This is very definitely Handel as edited and arranged by Beecham. There are reorchestrations and wholesale removals, reordering and reshaping. Out goes the Levite, and the whole tenor of the work sheds ecclesiastical trappings; love is the theme of Part I and those familiar with modern editions will note that Zadok doesn’t intercede his recitative and aria between Solomon and the Queen in Part I. Choruses are reassigned – not least From the censer curling rise and the dramatic Praise the Lord with harp and tongue which now serves as the finale. All these things Beecham outlined in a note for the original LP edition, faithfully reprinted here (I was amused to see how what the rest of us call the Judgement of Solomon Beecham oratorically and rather sarcastically designates as the scene of Solomon with the two women contending for ownership of the child).
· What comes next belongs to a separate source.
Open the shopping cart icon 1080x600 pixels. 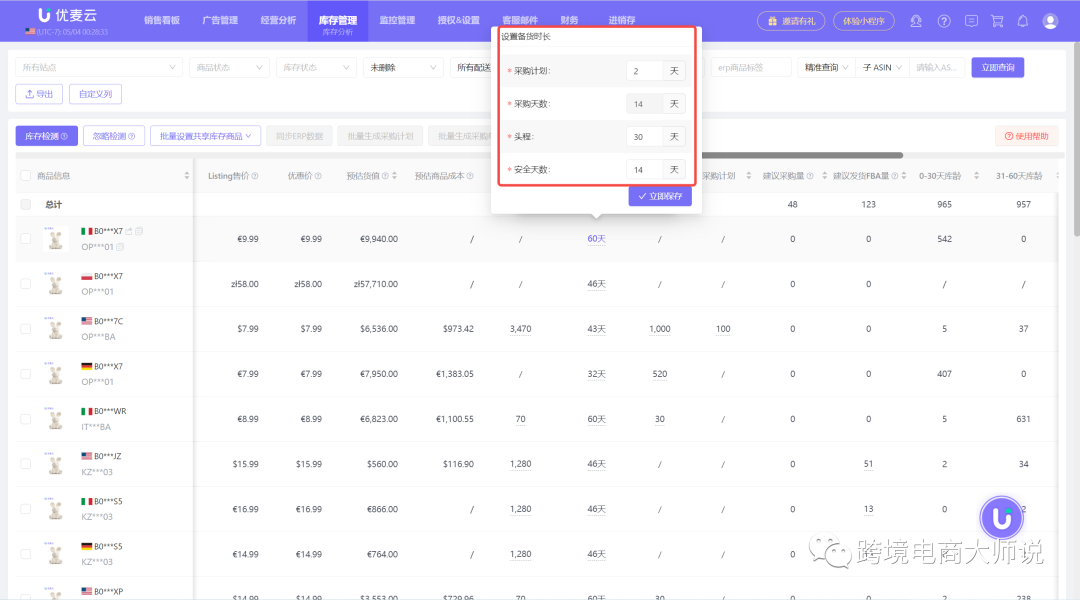[995, 20]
So let us put to one side talk of comparative versions and enjoy this Handel-Beecham Solomon for what it is; a work refashioned not to suit the conductor’s whims or caprices, but thoughtfully and elegantly revised in the interests of perceived naturalness and compactness. There are a huge number of things to enjoy. Firstly of course the grandeur and magnificence of Beecham’s treatment of the orchestral score – the colour, nobility and clarity. Then the excellent singing of his eponymous choral Society whose veiled and reverent singing of With pious heart and holy tongue is moving. If this isn’t how we do it now then so much the worse for us. Alexander Young is clarion voiced and inflects his recitative Imperial Solomon with great subtlety (the similarity of his voice here with the young Robert Tear’s is notable). Sacred raptures is taken quite slowly which forces Young to break every now and then; I sense he wanted to move it on but Beecham holds steady - a quicker pace would have made the divisions easier to take. This is actually a test case of Beecham’s personalised perception; he might be somewhat ungenerous to his singer but his rallentandi are full of expressive and explosive depth and he allows great, almost operatic, characterisation; when Young sings too fierce to be expressed it really does sound that way for once; no bluster, just a steadily inward, very interior phrase.
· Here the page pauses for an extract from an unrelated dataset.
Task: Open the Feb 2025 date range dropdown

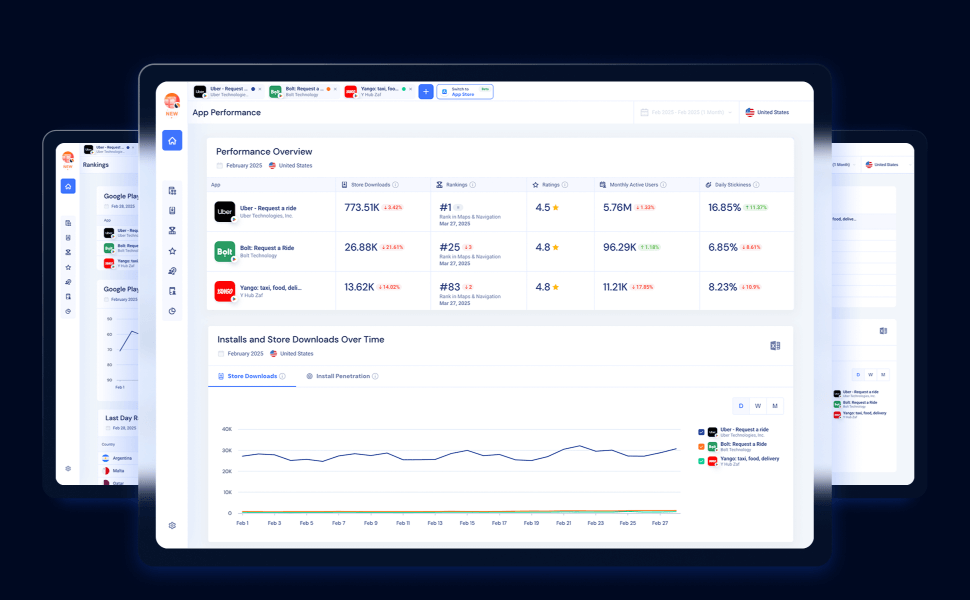Action: click(x=686, y=113)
Elsie Morison’s Bless’d the day is clear as a bell and agile and she lives the Beecham aesthetic with palpable enthusiasm. John Cameron is both noble and a lover; he is prayerful in Thus the rolling surges rise and duets characterfully with Morison in Welcome as the dawn of day. In her two smaller roles Lois Marshall proves every bit as adept as her colleagues; her Act II aria Will the sun forget to streak is especially fine. How typically Beechamesque though is the mighty cymbal crash that at the end of the chorus Now a diff’rent measure try and, no less, the proud trumpet that courses thrillingly through the Double Chorus that Beecham has placed to end Part I, From the censer curling rise. And indeed the extra phalanx of low brass he asks for in Praise the Lord where he inspires a chorale type sound very different from, say, the magnificently thrilling approach of John Eliot Gardiner, amongst the "moderns." I dare say hair shirted brethren will berate the vulgarity, but I loved it.

This set was presumably taken from commercial LPs. There is hiss at a high playback level and a few very trivial ticks. One part of the original recording that couldn’t, obviously, be dealt with is the sometimes abrupt change of acoustic, reflecting the different recording dates (six days in November 1955, three in December of the same year and three in 1956). It’s quite jarring to move from the Nightingale Chorus to The Arrival of the Queen of Sheba (with an edit glitch separating them). But never mind all that; this is the first time Beecham’s Solomon has appeared on CD. It’s a heartfelt, noble and stirring achievement and, like the Boy King’s tomb, full of wonderful things.